*** Records for the exercise ***
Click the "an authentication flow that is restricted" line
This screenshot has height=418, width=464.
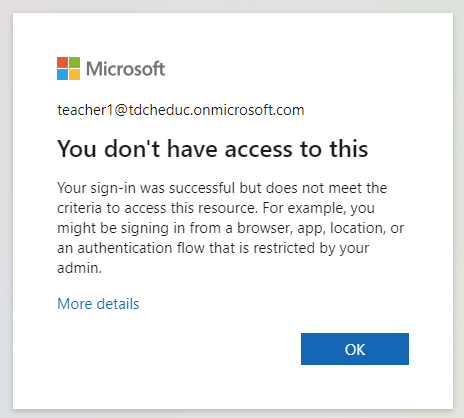point(213,248)
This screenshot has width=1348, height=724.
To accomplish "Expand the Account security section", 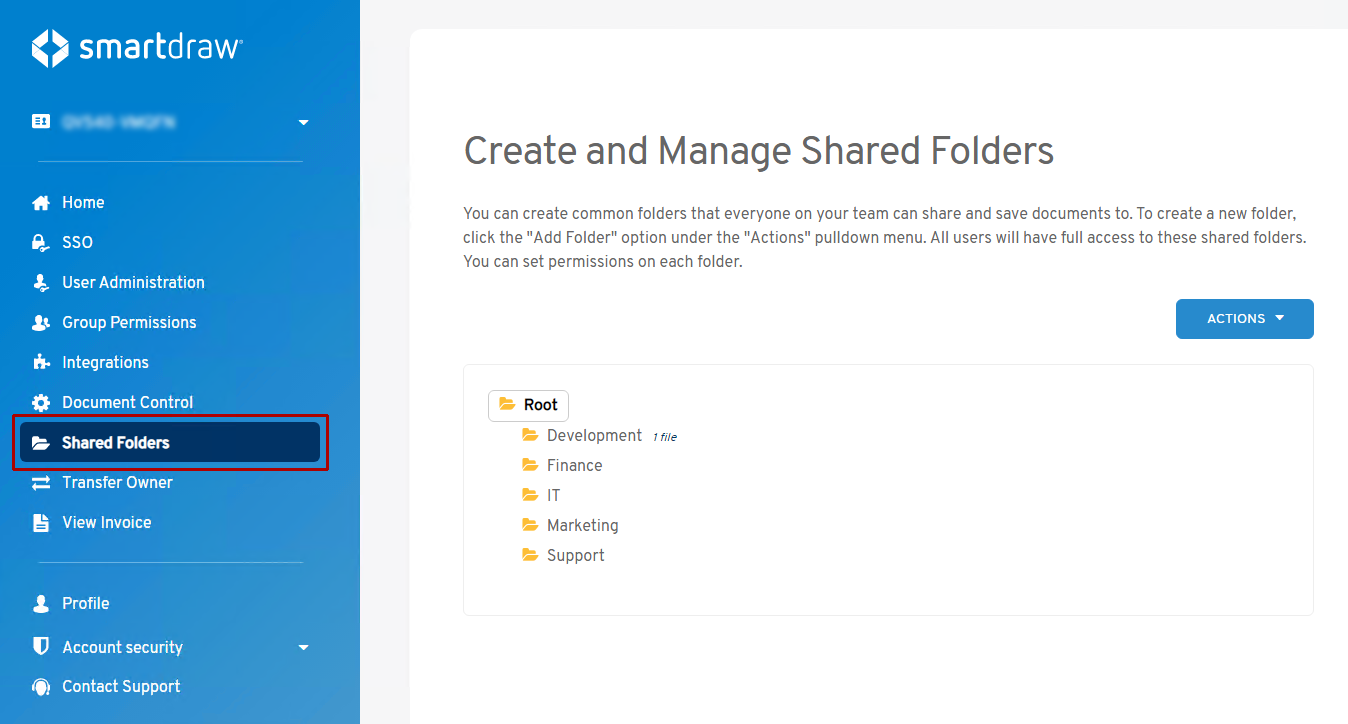I will pyautogui.click(x=303, y=647).
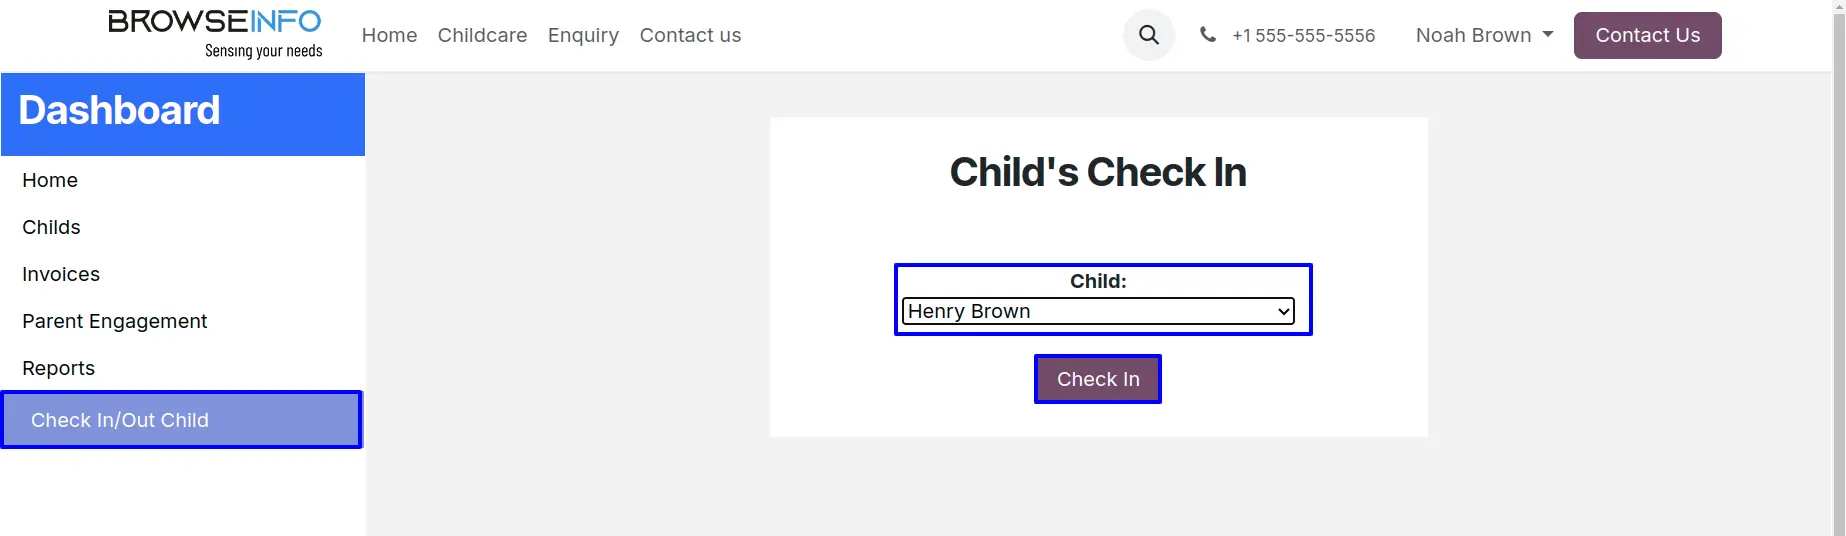The height and width of the screenshot is (536, 1846).
Task: Open Childs in the sidebar
Action: 51,227

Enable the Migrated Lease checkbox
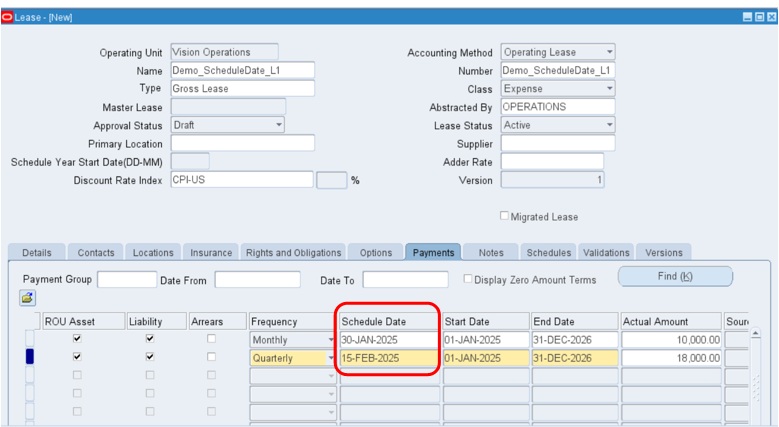504,216
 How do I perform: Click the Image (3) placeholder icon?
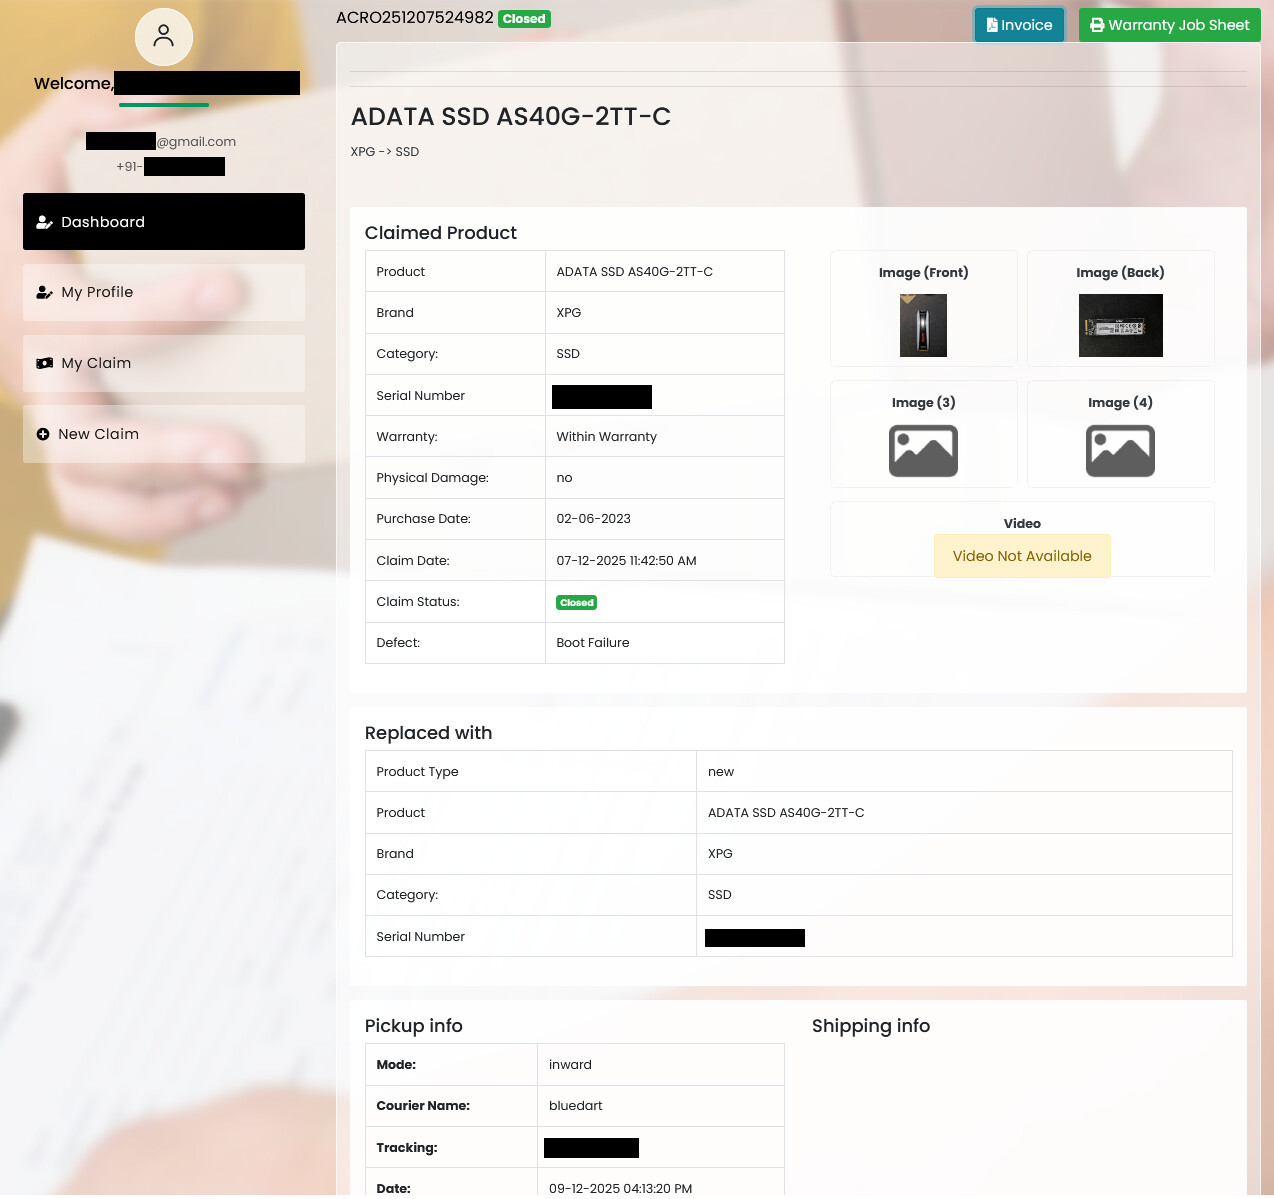coord(923,451)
***
* What to produce *
Pick up at the line containing "Enable the Migrated Lease checkbox" and copy each line exactly until the data ends, including that last line; copy no pictures.

* Response for this exercise *
Enable the Migrated Lease checkbox
504,216
 How do I perform: Click the Image (3) placeholder icon?
coord(923,451)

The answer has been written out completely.